We're facing more regulation of everything from high finance to the ordinary workplace. The Democrats are expanding Medicaid to crowd out private insurance. The federal government wants a huge new role in redirecting private investment in transportation and energy in the name of "green jobs."

And facing all this - we're talking about mice?

Could we possibly act more inadequate to the challenge? More futile? More brain dead?

We in fact have a constructive solution to offer, one that would deliver more jobs faster: the payroll tax holiday, an idea endorsed by almost every reputable right-of-center economist. But that's not the solution being offered by Republicans in Congress. They are offering a clapped-out package of 1980s-vintage solutions, including capital gains tax cuts. Capital gains! Who has any capital gains to be taxed in the first place?

Naturally, the merits of Frum's alternative ideas are up for debate, but, that's sort of the point, isn't it? Frum is basically denying the primacy of capital gains-focused tax cuts thrice before the cock cries morning, and that's something of a radical step for a party that's bitching about radical west coast fauna. It's also the sort of thing that Ross Douthat has been writing about in the Atlantic for some time, so it's not surprising that he's got Frum's back on this:

[T]oday's Republican Party has no leaders at all, if you define leaders as politicians with the credibility and power to chart a new course for the party, as opposed to having it charted for them by the GOP's most vocal constituents and most ideological backbenchers. John McCain was mistrusted by the base, but he at least had run, and won, a national primary campaign, and thus could claim a mandate to lead the party with at least some degree of plausibility. Whereas the GOP's leaders in Washington, your Mitch McConnells and John Boehners, owe their power entirely to backroom politics: Nobody loves them, nobody trusts them, and as a result they're in no position to execute the kind of pivots that the party needs to make. One can reasonably expect them to do better than they've done to date when it comes to articulating an actual alternative to Obamanomics - i.e. more Larry Lindsey, less Jim DeMint - but one can't expect them to do much better. They simply don't have enough room to maneuver.

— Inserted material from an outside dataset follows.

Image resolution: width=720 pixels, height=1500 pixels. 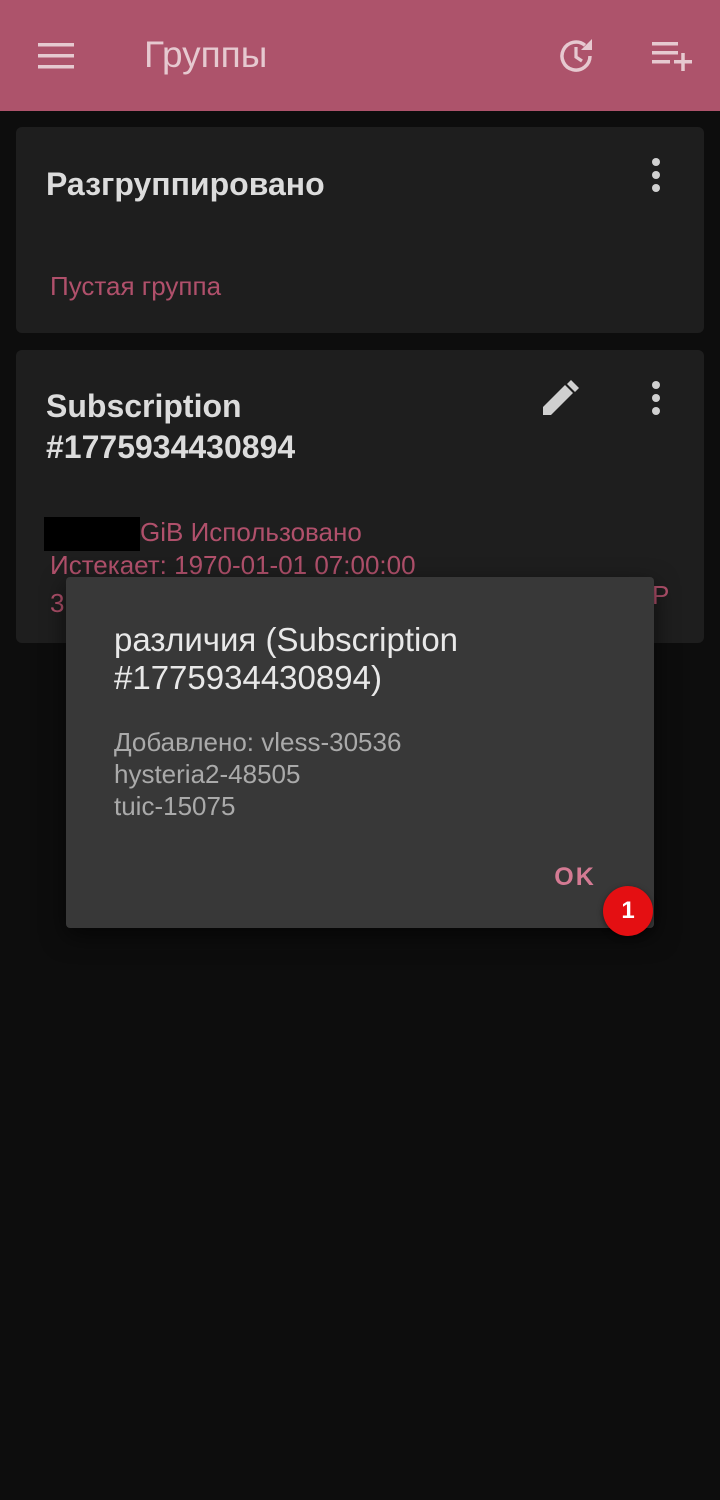 I want to click on menu-button, so click(x=56, y=56).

As I see it, there are a few ways to imagine the GOP acquiring the kind of innovative leadership it desperately needs. In one model, somebody who's already in the party's D.C. leadership builds up enough credibility with the conservative base - by successfully derailing some key Obama initiatives, for instance - to promote a new policy agenda without being dismissed as a sellout. The Grand New Party-reading Eric Cantor would be an obvious candidate for this role, and so might Michael Steele, if the GOP has a good midterm election cycle. Both men seem like forward-thinking politicians who are trapped, at the moment, by the need to say the things (and only those things) that the party's base wants to hear; both might become something more impressive if they get some victories under their belts.

Personally, I think that Douthat is wildly overestimating the leadership and innovative abilities of Cantor and Steele (especially Steele). But if the GOP is going to return to any degree of success, it's going to be on a wave of creative ideas that target the fortunes of the middle and lower classes -- a wave that eschews the bloodlusts of the old identity politics. Really, Douthat couldn't have summed up the current state of play on the GOP side better than this: "The more likely road to revival for the GOP probably starts outside Washington, with politicians who can afford to be experimental without constantly worrying about what Rush Limbaugh would say about them."